Like many other areas and issues in Nevada’s U.S. Senate campaign, immigration is a subject where Reid and Republican challenger Sharron Angle stand in direct opposition. While a few of their words sound the same — both are for reform, you know — they couldn’t be more different in their approach to the complex subject of what to do with millions of America’s illegal immigrants.
Reid represents a Democratic Party that has gone to great lengths to court Latino voters and needed them to gain a majority in both houses and win the White House, but then put contentious immigration reform on the back burner behind health care and the economic crisis. By resurrecting it now, Reid could be viewed as a simple man who is just trying to fulfill a campaign promise.

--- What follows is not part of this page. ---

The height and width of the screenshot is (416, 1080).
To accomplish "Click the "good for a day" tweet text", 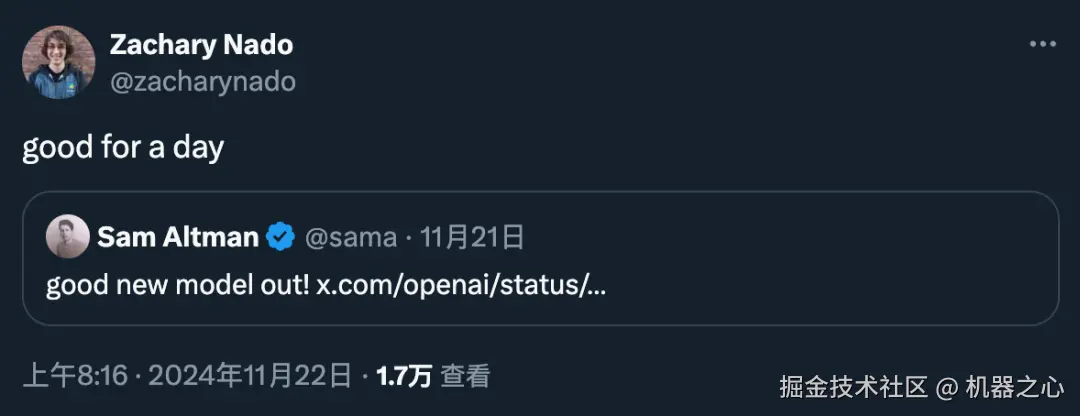I will click(x=123, y=147).
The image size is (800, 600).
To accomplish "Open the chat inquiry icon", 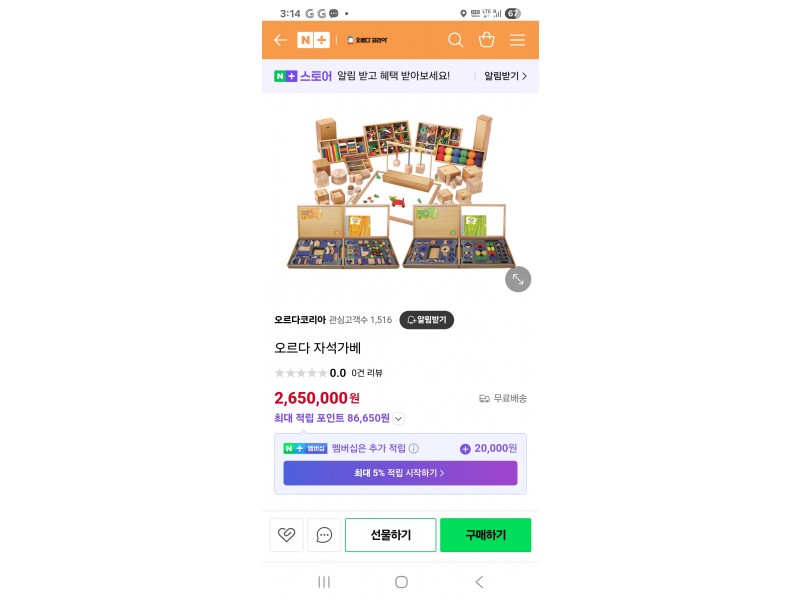I will 324,535.
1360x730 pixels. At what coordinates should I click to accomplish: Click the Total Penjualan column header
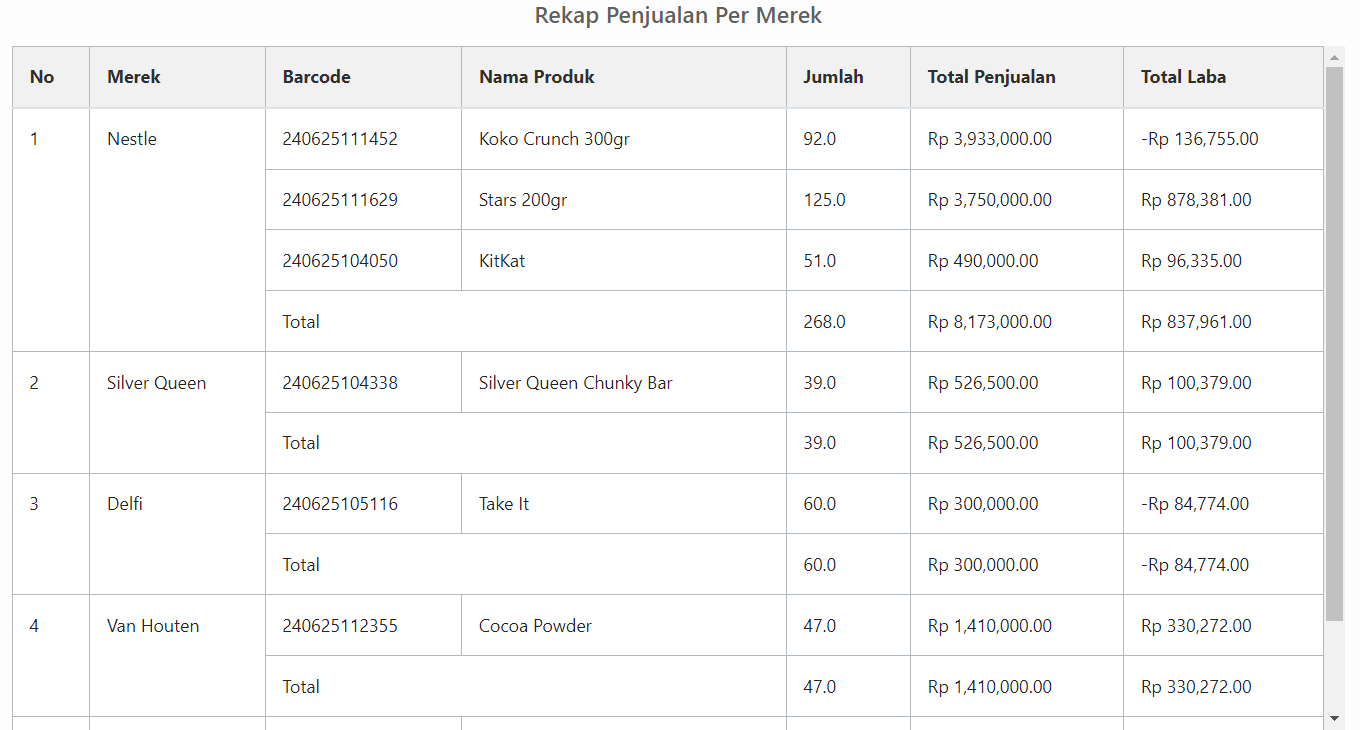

But of course Reid’s not a simple man. He’s a political man. In addition to whatever good might come from the Development, Relief and Education for Alien Minors (DREAM) Act, the fact Reid attached it to the defense spending bill tips his hand: He knows he lacks the necessary 60 votes to push through the legislation in a timely manner — that is, before the November election — so he’s playing the hand he’s been dealt.
In brief, the DREAM Act would give undocumented immigrant students who graduate from U.S. high schools and have “good moral character” the chance to win permanent residency status. They have to have arrived as minors and lived in the country for at least five straight years. The students can earn temporary residency, but must pursue higher education or enter the military.
It’s actually something immigration reform advocates on both sides of the political spectrum have embraced. But that was before the economy tanked and the conservative wing of the Republican Party became dominant.
Not to wear out the metaphor, but the latest statewide survey shows the chips are evenly stacked between Reid and Angle. Although Angle trails technically, she is well within the margin of error according to a Las Vegas Review-Journal-sponsored survey conducted by Mason-Dixon Polling & Research.
Generally, Angle favors legal immigration but sides with Arizona’s hard-core approach. “Every state should have a sheriff like Joe Arpaio,” she told an interviewer. “Go, Arizona, go.”
Both candidates claim they want strong borders and tougher laws, and Angle says she believes current laws make it hard for legal immigrants to remain so. “Legal immigration, obviously, needs to have some tinkering done because it’s a long process,” she said in an interview.
But when it comes to Reid’s recent move to tie up partial immigration reform with defense spending, Angle’s campaign swung a ax in a recent television advertisement, declaring the Senate majority leader is, “the best friend an illegal alien ever had.”
In the ad, Reid is accused of supporting special tax breaks to immigrants and helping them receive Social Security benefits.
Trouble is, Reid’s team responds, none of that’s true.
Trouble for Reid’s team is, the senator’s decision to forward the DREAM Act gives his opponent more than ample fodder for attack.
Recent polls show more than half Nevadans believe undocumented workers are taking jobs from residents.
Why did Reid do it?
Surely to fulfill a campaign promise to work on immigration reform, and of course to energize Hispanic voters in the run up to Election Day.
Republicans won’t want to be seen as soft on defense, but they also are likely to pound away at the politics of connecting the DREAM legislation to military budget.
While Angle must take care not to lose the moment by airing inaccurate ads, Reid’s gamble could backfire and bust out his career, and he must know that. That tells me he also knows where he’s going.